+++ Study material +++

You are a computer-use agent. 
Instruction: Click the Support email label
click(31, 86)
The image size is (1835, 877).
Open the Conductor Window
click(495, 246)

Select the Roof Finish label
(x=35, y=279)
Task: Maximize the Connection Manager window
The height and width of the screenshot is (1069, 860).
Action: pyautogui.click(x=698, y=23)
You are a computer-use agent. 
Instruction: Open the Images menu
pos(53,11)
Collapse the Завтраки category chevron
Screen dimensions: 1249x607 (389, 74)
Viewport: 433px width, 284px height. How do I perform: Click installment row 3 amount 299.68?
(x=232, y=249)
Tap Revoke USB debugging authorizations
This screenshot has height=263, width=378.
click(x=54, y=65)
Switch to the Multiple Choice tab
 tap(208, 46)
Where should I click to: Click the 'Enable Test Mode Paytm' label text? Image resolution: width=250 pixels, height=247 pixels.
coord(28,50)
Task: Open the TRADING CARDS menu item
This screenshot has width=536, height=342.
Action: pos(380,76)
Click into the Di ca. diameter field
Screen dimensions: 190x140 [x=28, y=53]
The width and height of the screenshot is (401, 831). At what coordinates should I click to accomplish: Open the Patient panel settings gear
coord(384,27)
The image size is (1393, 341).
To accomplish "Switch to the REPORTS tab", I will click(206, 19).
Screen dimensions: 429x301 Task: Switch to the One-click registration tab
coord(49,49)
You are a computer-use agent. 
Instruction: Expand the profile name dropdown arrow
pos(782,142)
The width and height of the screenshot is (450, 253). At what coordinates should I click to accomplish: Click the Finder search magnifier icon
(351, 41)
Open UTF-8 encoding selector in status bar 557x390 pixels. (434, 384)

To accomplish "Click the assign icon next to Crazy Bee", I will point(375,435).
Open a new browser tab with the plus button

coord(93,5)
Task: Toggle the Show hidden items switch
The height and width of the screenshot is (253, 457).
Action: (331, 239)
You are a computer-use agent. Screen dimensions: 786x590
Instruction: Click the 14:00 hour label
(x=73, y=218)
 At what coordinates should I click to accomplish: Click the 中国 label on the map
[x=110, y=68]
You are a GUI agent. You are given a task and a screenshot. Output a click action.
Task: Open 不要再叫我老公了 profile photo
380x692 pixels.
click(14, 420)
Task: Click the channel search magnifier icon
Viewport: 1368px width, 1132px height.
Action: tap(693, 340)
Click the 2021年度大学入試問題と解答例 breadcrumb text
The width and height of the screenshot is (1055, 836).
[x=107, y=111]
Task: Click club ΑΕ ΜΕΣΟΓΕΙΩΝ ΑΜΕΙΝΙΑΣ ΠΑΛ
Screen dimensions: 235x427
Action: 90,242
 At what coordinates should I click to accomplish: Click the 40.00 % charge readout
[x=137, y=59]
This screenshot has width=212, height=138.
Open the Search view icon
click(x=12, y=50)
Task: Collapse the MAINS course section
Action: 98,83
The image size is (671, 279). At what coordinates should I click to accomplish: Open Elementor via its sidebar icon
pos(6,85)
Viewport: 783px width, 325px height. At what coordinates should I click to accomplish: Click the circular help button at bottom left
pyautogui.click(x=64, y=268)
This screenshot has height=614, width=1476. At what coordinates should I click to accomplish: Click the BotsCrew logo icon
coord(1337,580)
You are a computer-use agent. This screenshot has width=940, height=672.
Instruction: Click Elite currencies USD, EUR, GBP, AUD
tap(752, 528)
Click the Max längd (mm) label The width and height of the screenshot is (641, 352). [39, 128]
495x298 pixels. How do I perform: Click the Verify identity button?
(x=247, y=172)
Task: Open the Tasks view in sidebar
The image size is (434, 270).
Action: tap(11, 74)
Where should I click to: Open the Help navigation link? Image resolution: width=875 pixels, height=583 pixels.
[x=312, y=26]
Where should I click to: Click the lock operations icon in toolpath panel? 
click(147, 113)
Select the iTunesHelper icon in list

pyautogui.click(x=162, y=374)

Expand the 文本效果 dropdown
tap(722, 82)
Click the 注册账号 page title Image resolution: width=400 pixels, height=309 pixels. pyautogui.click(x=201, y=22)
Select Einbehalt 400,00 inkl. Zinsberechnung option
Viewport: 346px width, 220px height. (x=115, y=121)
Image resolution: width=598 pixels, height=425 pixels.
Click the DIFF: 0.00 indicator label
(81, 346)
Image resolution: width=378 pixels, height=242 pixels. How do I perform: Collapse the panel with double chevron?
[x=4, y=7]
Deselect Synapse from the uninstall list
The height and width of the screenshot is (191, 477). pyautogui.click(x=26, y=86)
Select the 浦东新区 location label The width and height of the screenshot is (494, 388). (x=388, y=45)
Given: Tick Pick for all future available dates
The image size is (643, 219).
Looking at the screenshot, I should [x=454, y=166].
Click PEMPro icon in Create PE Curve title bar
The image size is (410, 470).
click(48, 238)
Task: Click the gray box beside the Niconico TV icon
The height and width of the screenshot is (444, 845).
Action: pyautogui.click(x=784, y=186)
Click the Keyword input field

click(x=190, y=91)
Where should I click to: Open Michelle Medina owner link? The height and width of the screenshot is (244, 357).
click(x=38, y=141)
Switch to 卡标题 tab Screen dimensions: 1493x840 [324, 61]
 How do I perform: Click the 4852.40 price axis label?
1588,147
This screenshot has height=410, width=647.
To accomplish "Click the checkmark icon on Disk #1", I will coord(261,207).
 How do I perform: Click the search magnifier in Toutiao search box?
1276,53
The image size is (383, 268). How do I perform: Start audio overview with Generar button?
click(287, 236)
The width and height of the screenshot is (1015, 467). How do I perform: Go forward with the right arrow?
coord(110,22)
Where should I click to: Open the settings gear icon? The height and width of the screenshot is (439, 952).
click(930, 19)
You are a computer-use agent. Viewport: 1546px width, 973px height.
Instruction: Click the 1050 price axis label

+++

* **Assignment**
Search the material above for the word "agent", then copy out each line that has it.

* **Answer section**
You are a computer-use agent. 
You are a computer-use agent. 
You are a computer-use agent. 
You are a computer-use agent. Screen dimensions: 786x590
You are a GUI agent. You are given a task and a screenshot. Output a click action.
You are a computer-use agent. This screenshot has width=940, height=672.
You are a computer-use agent. Viewport: 1546px width, 973px height.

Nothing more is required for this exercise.